California (with the world’s sixth-largest economy) is shutting its last two nukes at Diablo Canyon. State, utility, union, and actual environmental negotiators agreed to a “retain and retrain” program for plant workers and support for communities losing tax revenues. Many of us want Diablo to shut NOW, but all green advocates agree 100 percent of its output can be replaced with renewables.
The same is true for the Perry and Davis-Besse reactors. The winds in Lake Erie are uniquely powerful. Northern Ohio’s flat, breezy terrain hosts a fine transmission network, good access to urban markets, and communities that want the jobs and income turbines can provide. In response, FirstEnergy has worked to stop green energy wherever possible.
Perry was damaged by an earthquake in 1986, prior to its opening. A top-level state commission concluded that the region cannot be evacuated in a nuclear disaster, prompting then-Governor Richard Celeste to withdraw state approval of Perry’s evacuation plans.
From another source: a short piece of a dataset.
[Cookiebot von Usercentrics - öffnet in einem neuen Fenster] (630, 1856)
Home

Davis-Besse is a Three Mile Island clone infamous worldwide for a boric acid leak that nearly caused Chernobyl/Fukushima-scale devastation to our precious Great Lakes.
Now thirty-nine years old, Davis-Besse’s shield building is crumbling and its innards are embrittled.
The idea that these reactors are “zero-carbon” is fiction. All spew radioactive hot water and steam into the ecosphere. Nuke fuel production emits carbon.
The latest Hanford nuke tunnel collapse, and the 2014 explosion at New Mexico’s Waste Isolation Pilot Project, confirm the impossibility of radwaste management. The price tag for Nevada’s proposed Yucca Mountain dump was estimated at $96 billion in 2008. Based on decades of industry experience, that number could end up being much larger.
Thus the hugely radioactive fuel rods and other radwaste produced at Perry and Davis-Besse are likely to sit on site forever—-certainly long after FirstEnergy disappears into bankruptcy protection.
But if you continue Amazon’s path to 100 percent real renewables, and don’t buy above-market electricity from competitively dead reactors, you’ll do fine.
Good luck on your Solartopian conversion, and No Nukes in Ohio, or anywhere on this Earth.